Sequence of functions in L^2[-pi,pi]

[iomtt6076]

Homework Statement

Consider the functions $$f_n(x)=e^{inx},n\in\mathbb{Z},-\pi\leq x\leq\pi$$ viewed as points in $$\mathscr{L}^2[-\pi,\pi]$$. Prove that this set of functions is closed and bounded, but not compact.


2. The attempt at a solution
I'm first trying to prove that the set of functions is closed. Let g be a limit point of the set, so given any positive number epsilon, there exists f_n such that $$\|f_n-g\|_2<\sqrt{\epsilon}$$. Squaring both sides, I get on the left hand side

$$2\pi -2\text{Re}\int_{-\pi}^{\pi}g(x)e^{-inx}dx+\int_{-\pi}^{\pi}|g(x)|^2 dx$$

So

$$g\sim\sum\limits_{-\infty}^{\infty}c_n e^{inx}$$

and by Parseval's Theorem,

$$\sum\limits_{-\infty}^{\infty}|c_n|^2 = \frac{1}{2\pi}\int_{-\pi}^{\pi}|g|^2 dx$$

I don't know where to go from here.

 

[Billy Bob]

What would $$\|f_n-f_m\|_2$$ be?

Can you even have a Cauchy sequence?

 

[iomtt6076]

What would $$\|f_n-f_m\|_2$$ be?

Can you even have a Cauchy sequence?

$$\|f_n-f_m\|_2 = 4\pi -\int_{-\pi}^{\pi}e^{i(m-n)x}dx-\int_{-\pi}^{\pi}e^{i(n-m)x}dx$$

so when m and n are different, there exists a positive number less than the expression above. So I would say that no, you can't have a Cauchy sequence and so this shows the set of functions is not compact.

But I'm still having trouble with proving the set is closed.

 

[Billy Bob]

Could show the set is complete as a metric space, hence closed.

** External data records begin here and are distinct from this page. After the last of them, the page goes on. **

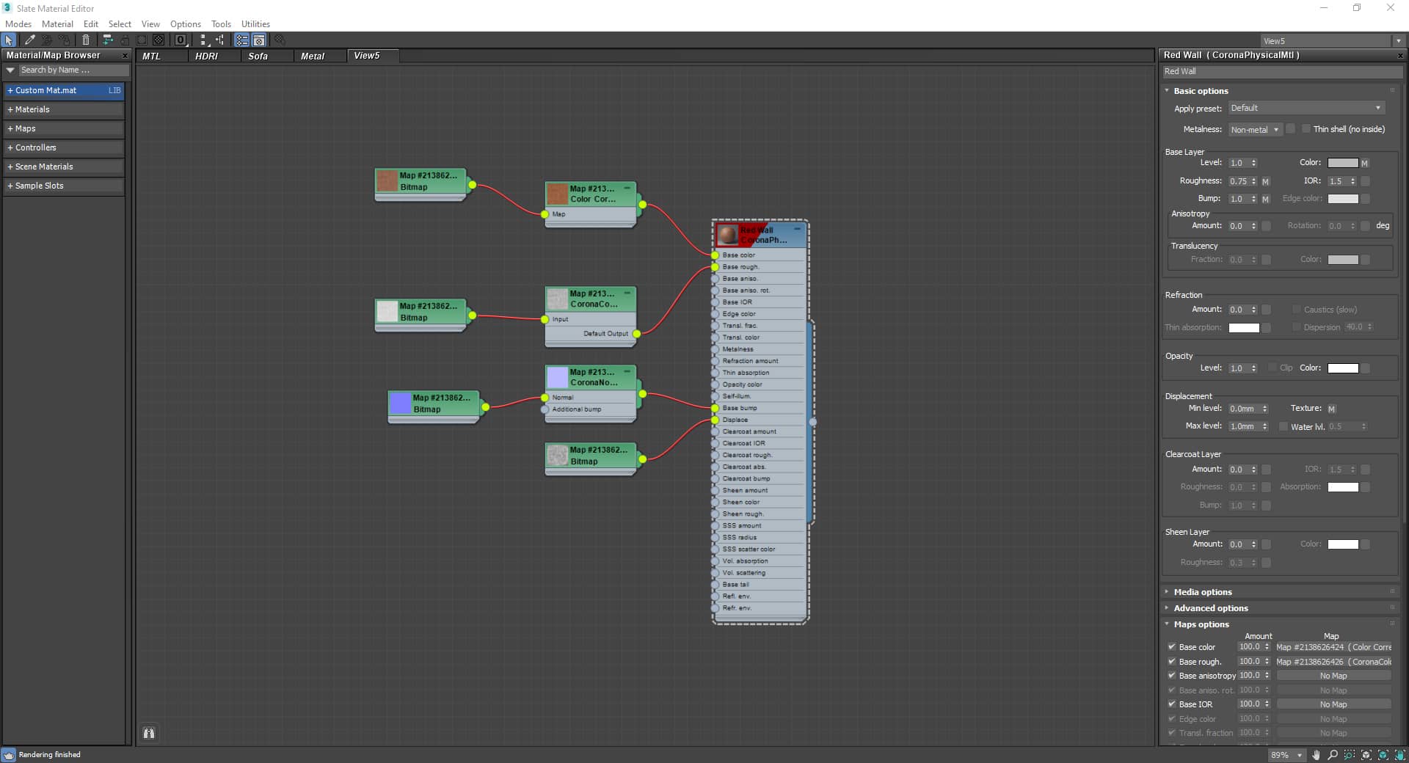Click the binoculars search icon in view
Screen dimensions: 1409x763
pyautogui.click(x=149, y=733)
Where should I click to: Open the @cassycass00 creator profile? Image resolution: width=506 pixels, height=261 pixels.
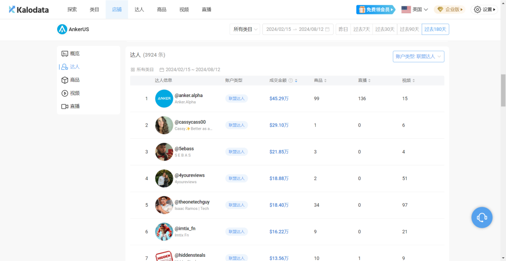190,122
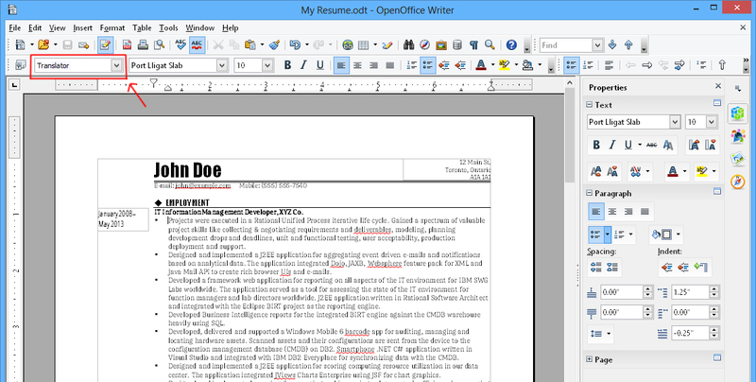Viewport: 756px width, 382px height.
Task: Toggle Nonprinting Characters pilcrow icon
Action: [x=473, y=45]
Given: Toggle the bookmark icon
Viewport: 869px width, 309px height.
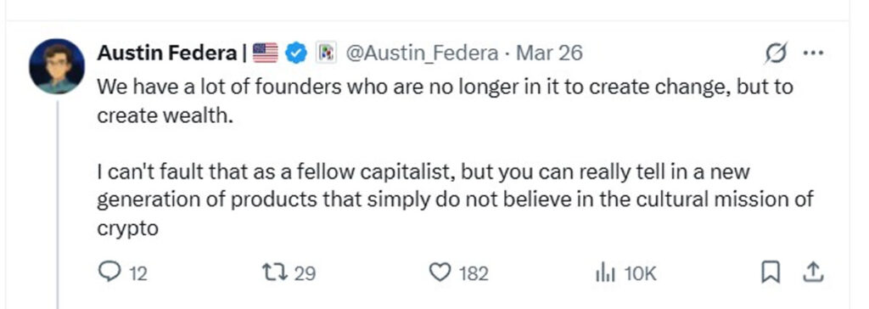Looking at the screenshot, I should coord(771,272).
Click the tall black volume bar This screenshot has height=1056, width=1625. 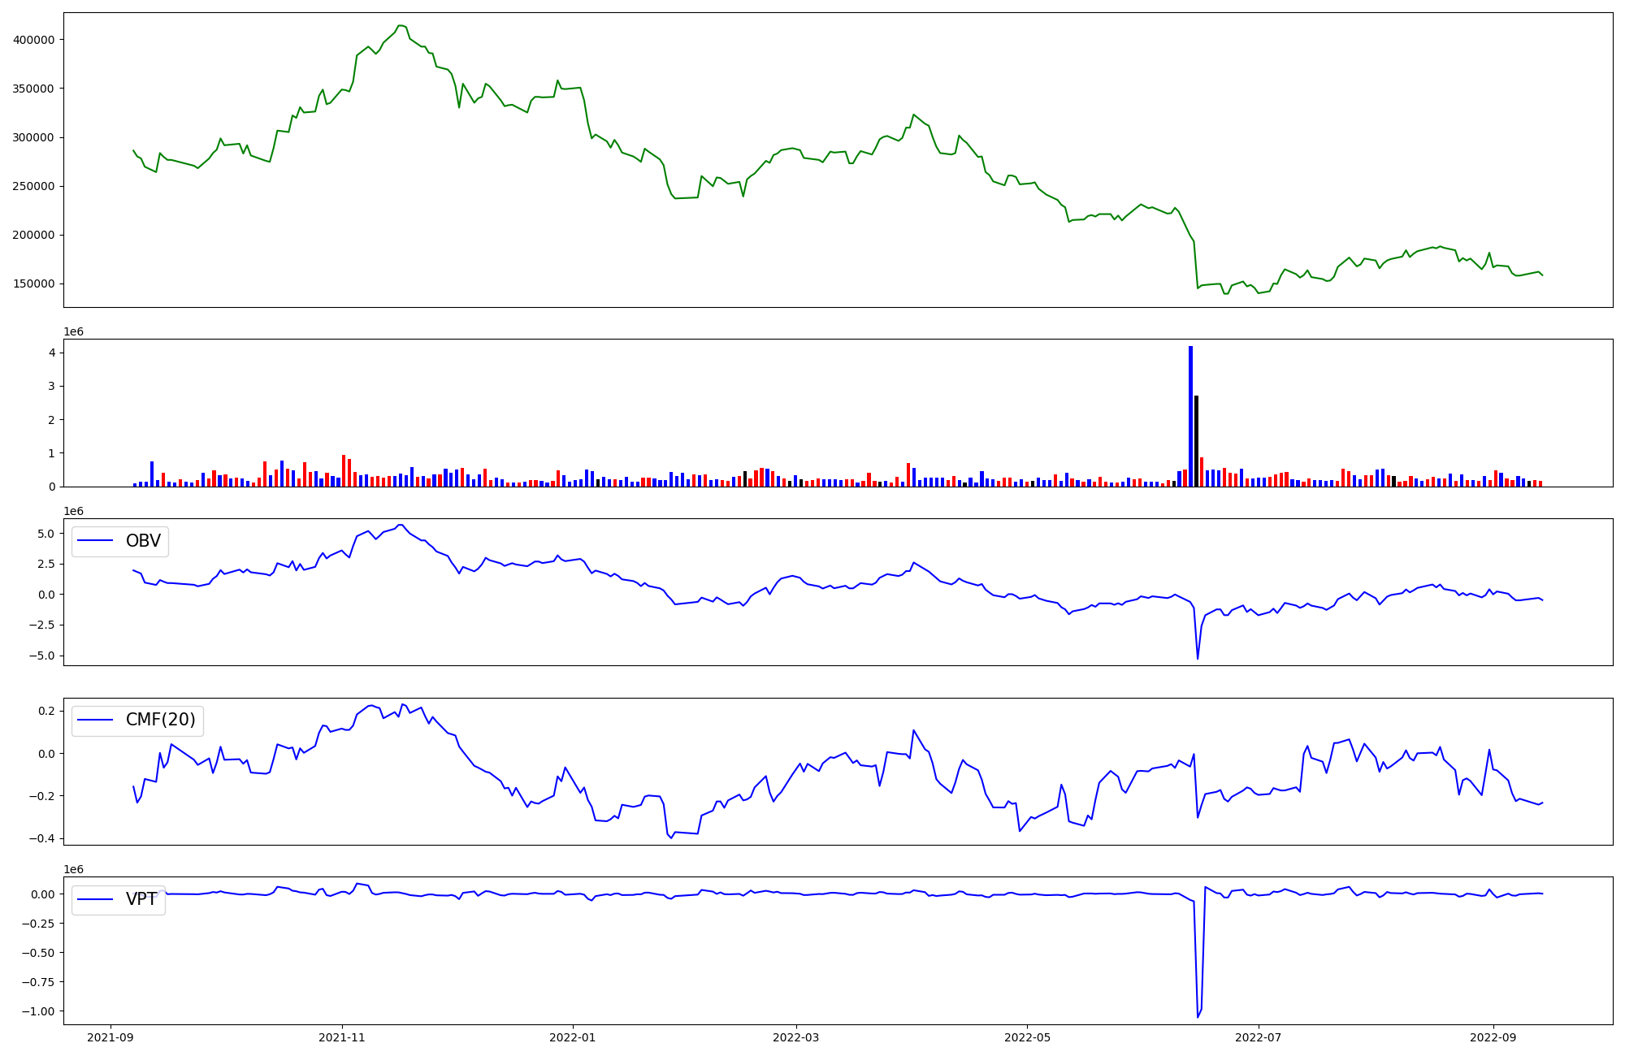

Note: I guess technically there are Cauchy sequences, but only the sequences that eventually become constant.

 

[iomtt6076]

Thanks for your help; I have to say though that I don't see how there are sequences that eventually become constant. I can't seem to find a sequence {f_n(x)} that converges to a constant value given any x.

 

[Billy Bob]

I mean a sequence $$(a_1, a_2, a_3,\dots)$$ in X with the property that there exists x in X and an integer N such that for all n>N, a_n=x.

For example, the sequence $$(f_2, f_8, f_8, f_8, f_8,\dots)$$ where all the rest of the "points" (i.e. functions) are f_8

Such a sequence is trivially Cauchy.

 

[iomtt6076]

Okay, thanks again for your assistance.

 

[iomtt6076]

Sorry, just one last question: isn't any subset S of $${\cal L}^2[-\pi,\pi]$$ bounded by the zero function g(x)=0, since for any $$f\in S$$

$$\|f-g\|_2 = \left(\int_{-\pi}^{\pi}|f-g|^2 d\mu\right)^{1/2} = \left(\int_{-\pi}^{\pi}|f|^2 d\mu\right)^{1/2}$$

which by definition is finite?

 

[Billy Bob]

No. Using g=0 is OK, but you would need one constant M such that for all f in S, $$\|f-g\|_2<M$$

Fortunately, in this case it is easy to find such an M, with your g.

 

[Dick]

All of your functions are orthogonal in L^2 and they are all of constant L^2 norm. Aren't you trying to prove the sequence is a closed set? It's a discrete set.

 

[Billy Bob]

$$\|f_n-f_m\|_2 = 4\pi -\int_{-\pi}^{\pi}e^{i(m-n)x}dx-\int_{-\pi}^{\pi}e^{i(n-m)x}dx$$

iomtt6076, I'm just double checking. You do know what $$\int_{-\pi}^{\pi}e^{i(m-n)x}\,dx$$ is, right?